**TASK:**
Write out, please, each line from the one containing "The image size is (1136, 748)." to the final line of the data, both included, exactly and without pictures.

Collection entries
• • •
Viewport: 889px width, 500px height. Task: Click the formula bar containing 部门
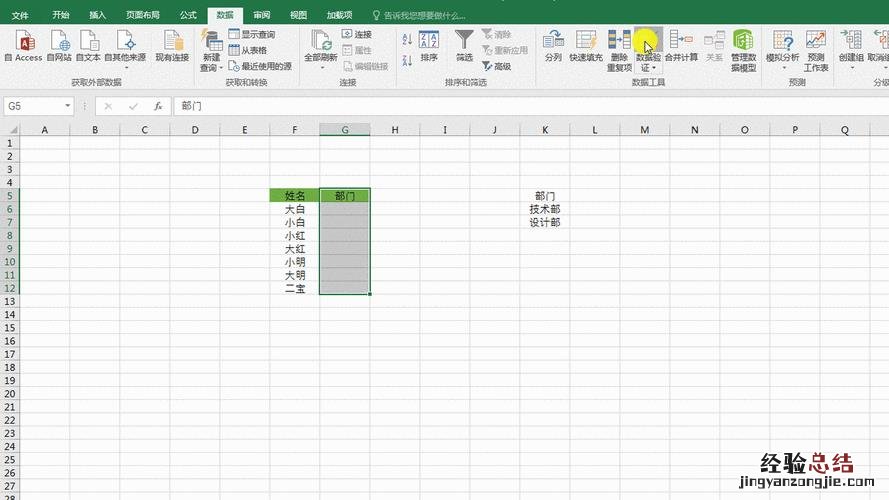click(x=500, y=106)
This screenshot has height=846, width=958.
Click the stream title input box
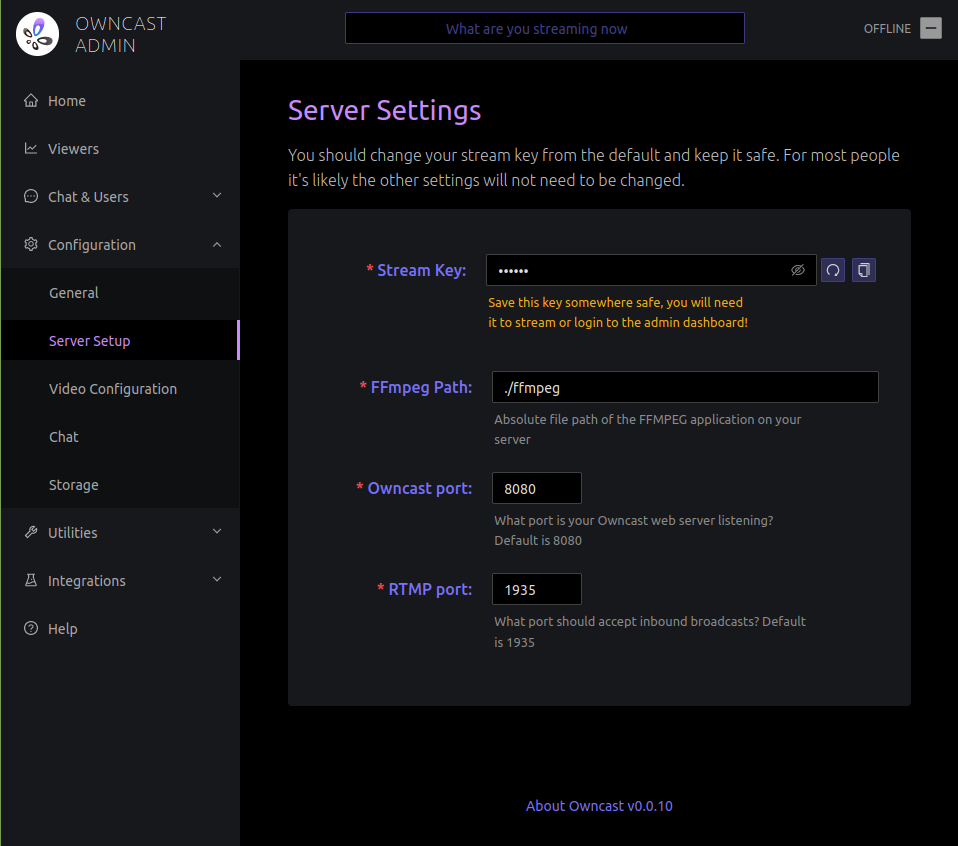(544, 28)
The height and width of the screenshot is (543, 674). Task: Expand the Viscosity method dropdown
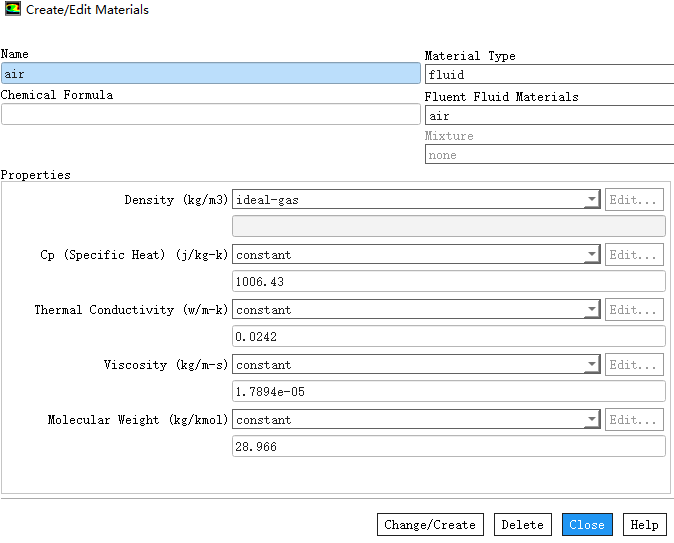(416, 365)
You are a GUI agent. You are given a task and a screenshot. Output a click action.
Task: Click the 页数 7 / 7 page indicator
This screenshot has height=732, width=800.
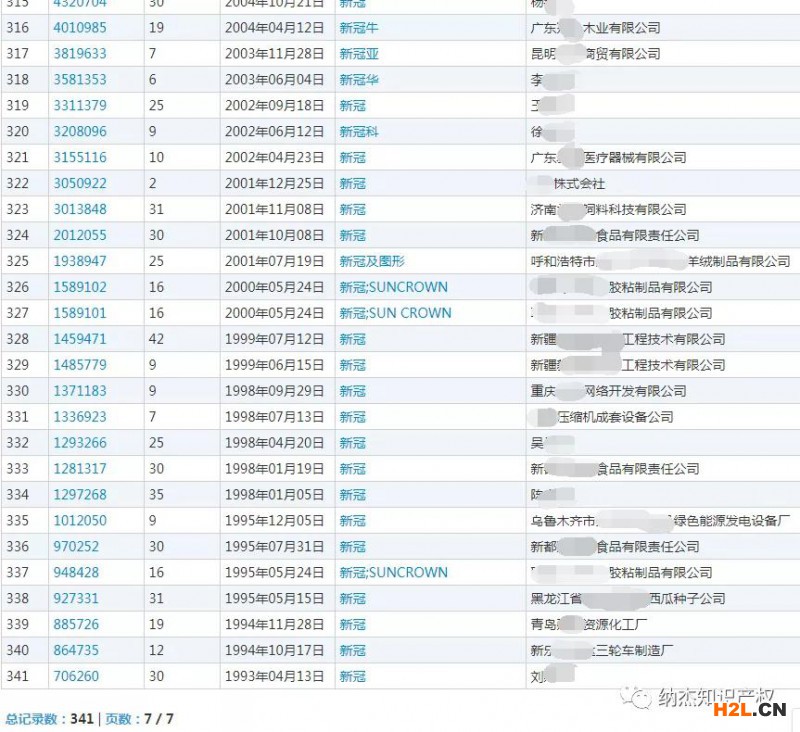pos(140,719)
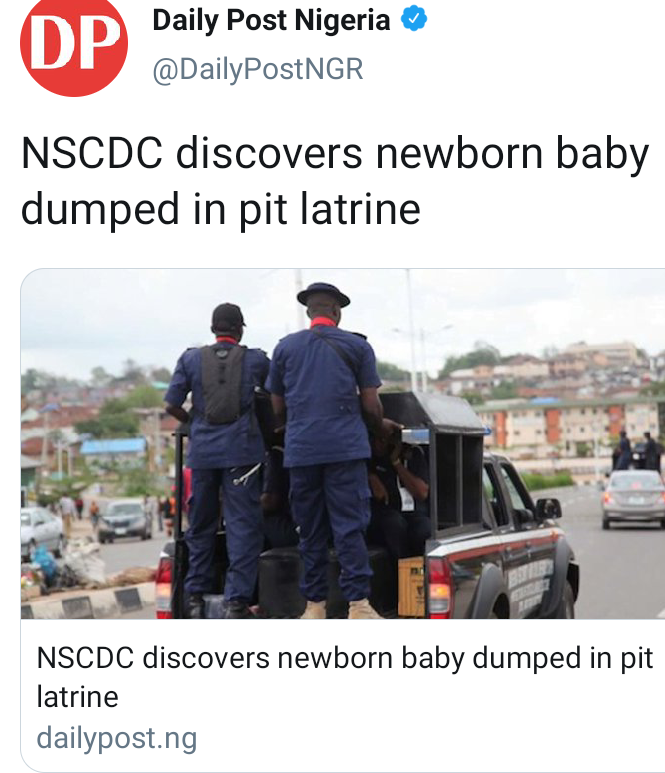The height and width of the screenshot is (773, 665).
Task: Select the @DailyPostNGR handle
Action: click(258, 69)
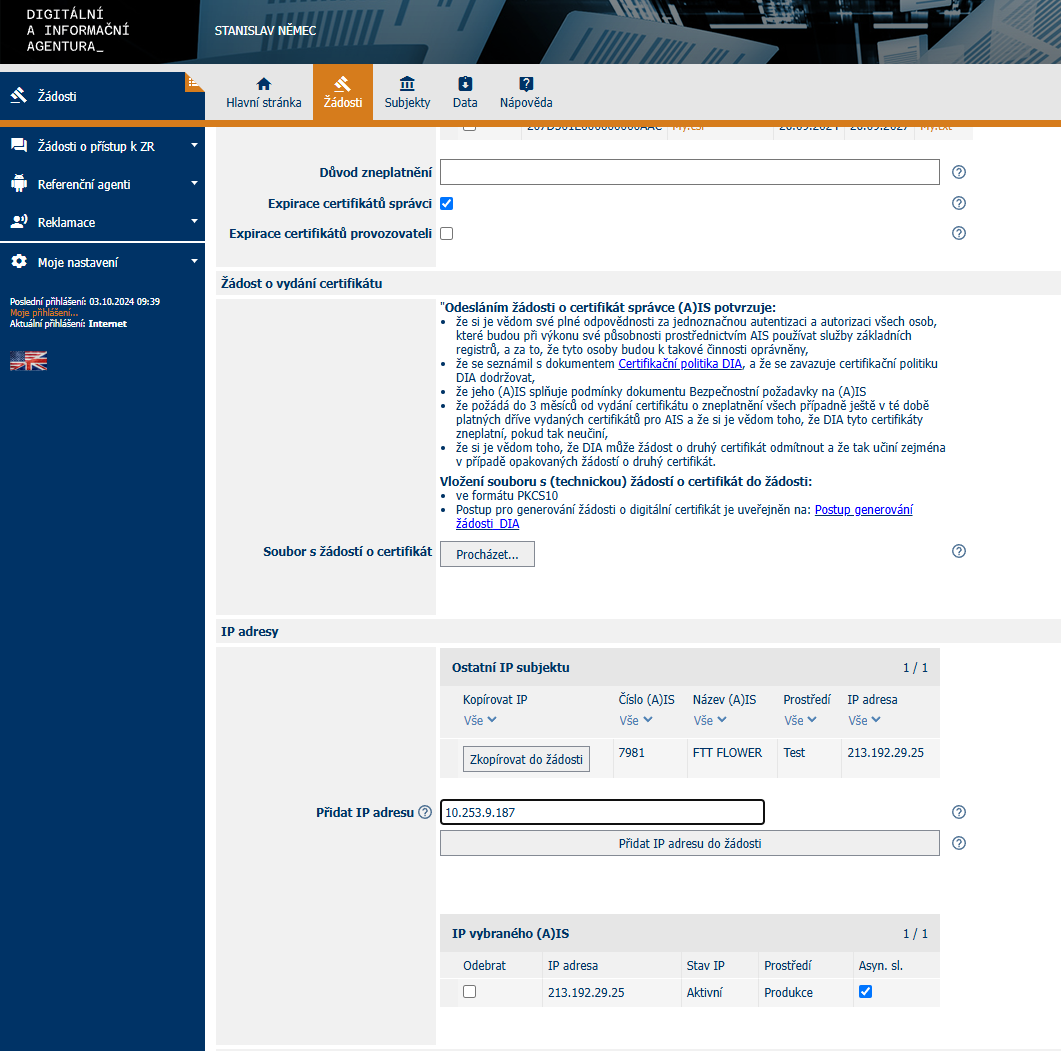Click help icon beside Přidat IP adresu label
This screenshot has width=1061, height=1051.
(x=425, y=812)
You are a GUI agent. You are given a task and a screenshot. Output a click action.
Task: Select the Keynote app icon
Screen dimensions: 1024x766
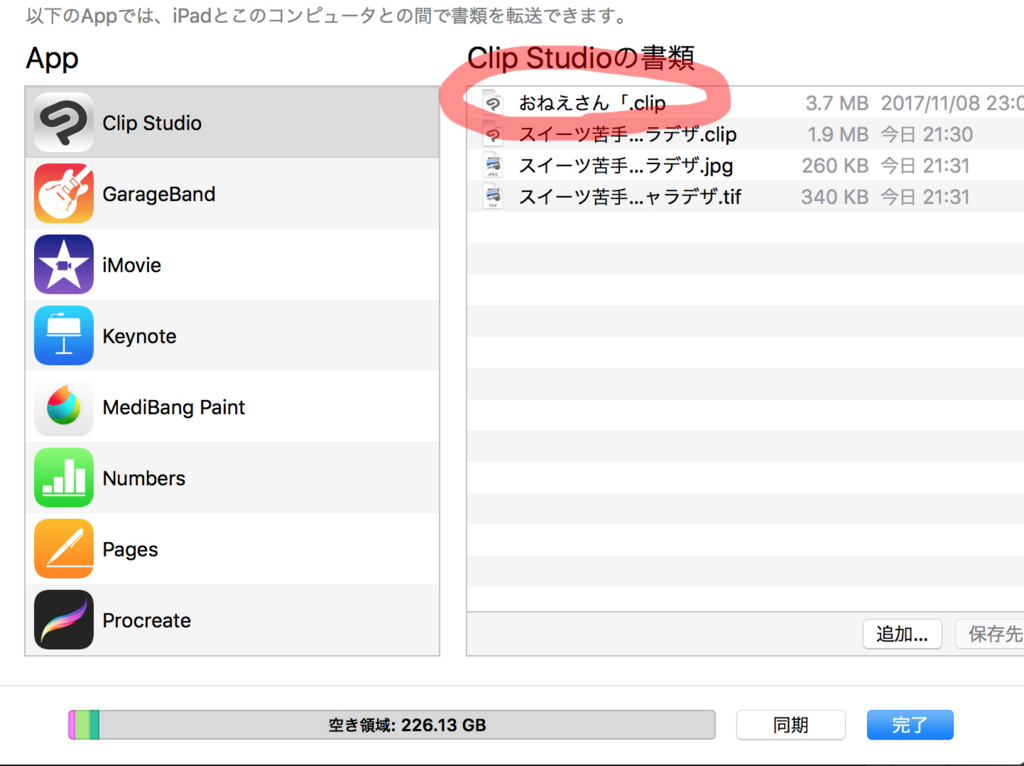click(64, 336)
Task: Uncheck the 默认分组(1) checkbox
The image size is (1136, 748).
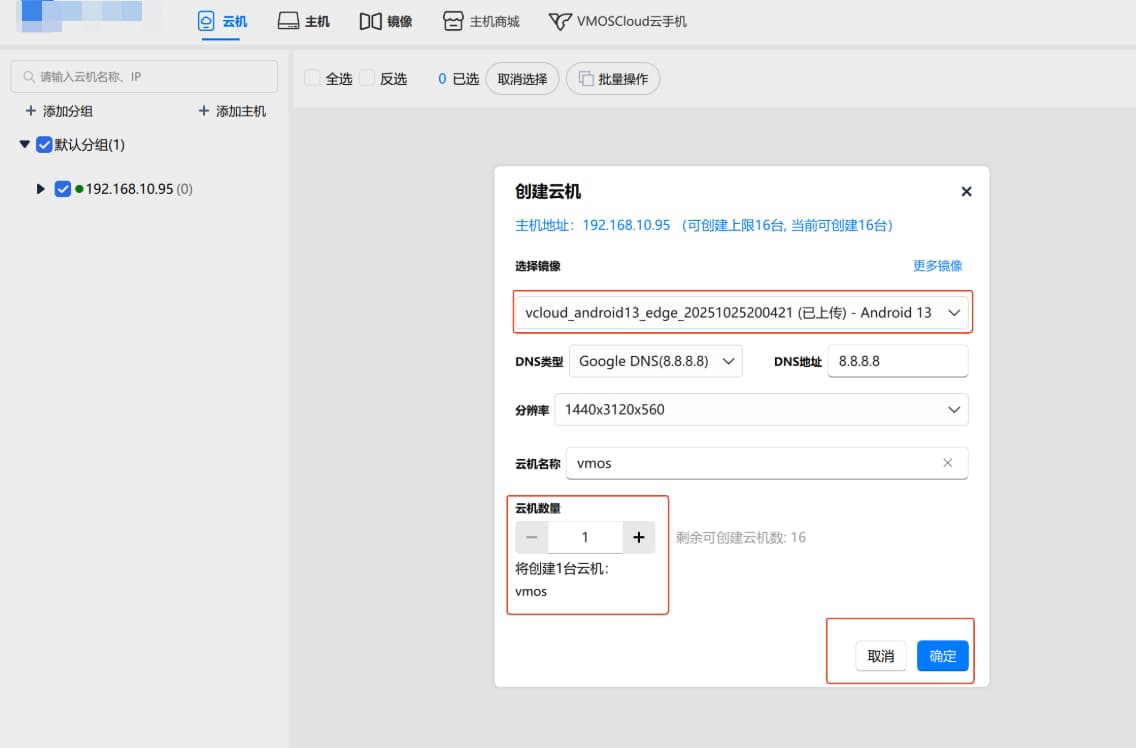Action: [x=44, y=145]
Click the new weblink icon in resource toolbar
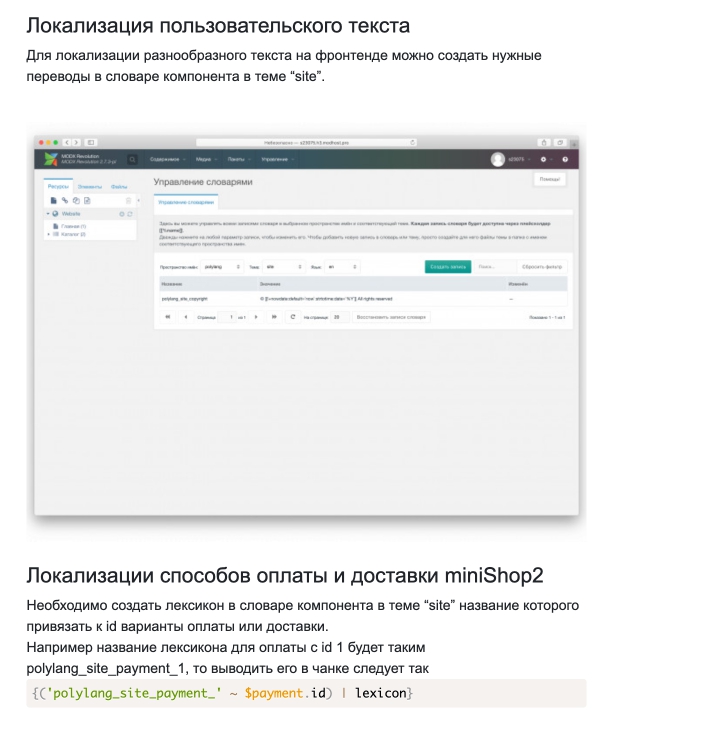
• • •
**RESPONSE BOX:**
The image size is (1136, 748).
Action: [x=44, y=145]
Click the new weblink icon in resource toolbar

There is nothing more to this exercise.